The Dakota dropped, the rippling clouds of murk rushing up to meet them.
‘Going low and slow,’ shouted Valenti. ‘Gotta rely on the big guy. Get him to concentrate and lead us the hell in. I’m gonna be a hundred feet up. Any less, and we’ll be slap in the drink.’
‘Goodness,’ said Bennet. ‘How very exciting.’
Outside the cabin windows, the fog bubbled like a sulphur pool as the old transport stooged above invisible waves.
‘He’s pointing away to the left a bit,’ yelled Bennet, watching the Bonetaker’s outstretched hand.
‘What o’clock, dammit?’ demanded the pilot.
‘Eh?’ asked Bennet.
‘Think of a clock,’ shouted Newton. ‘Nose is 12 O’clock, the tail is six.’
‘Ah, gotcha,’ replied Bennet. ‘Then that would be 10 o’clock.’
‘Right,’ said Valenti, adjusting the bank.
*****
‘What do you mean he’s too drunk?’ demanded Andronicus, looking down at the inert body of Viktor Nahrapov, face down in his cot.
‘That’s what I’m sensing,’ replied the frustrated Homer. ‘I can’t prepare his body for possession if he’s already awash with spirits. You can smell it on him! He smells like an oil lamp.’
‘Oh, for God’s sake,’ sighed Andronicus. ‘Do we ever get a break?’
‘We’ll just have to wait until the morning,’ suggested Homer. ‘He’ll have to sober up eventually.’
‘I bloody well hope so,’ said Andronicus. ‘I don’t want to stay in Russia a moment longer than I have to.

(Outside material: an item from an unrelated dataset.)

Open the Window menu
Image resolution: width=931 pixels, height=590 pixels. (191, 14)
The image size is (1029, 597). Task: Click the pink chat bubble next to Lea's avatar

That meal they gave us earlier. What the hell was that? Upon the saints, I’ve never eaten anything so utterly disgusting. What was that? Cat?’
‘I’m just glad I couldn’t see it,’ replied Homer. ‘Root vegetables for starter … and main course. These people are savages.’
As they looked down, a mournful wailing began, a rising and falling cacophony that had them rushing out of Viktor’s bedroom to find Dima in discussion with one of the colonel general’s junior officers.
‘What in the name of Zeus is that godawful noise?’ demanded Homer.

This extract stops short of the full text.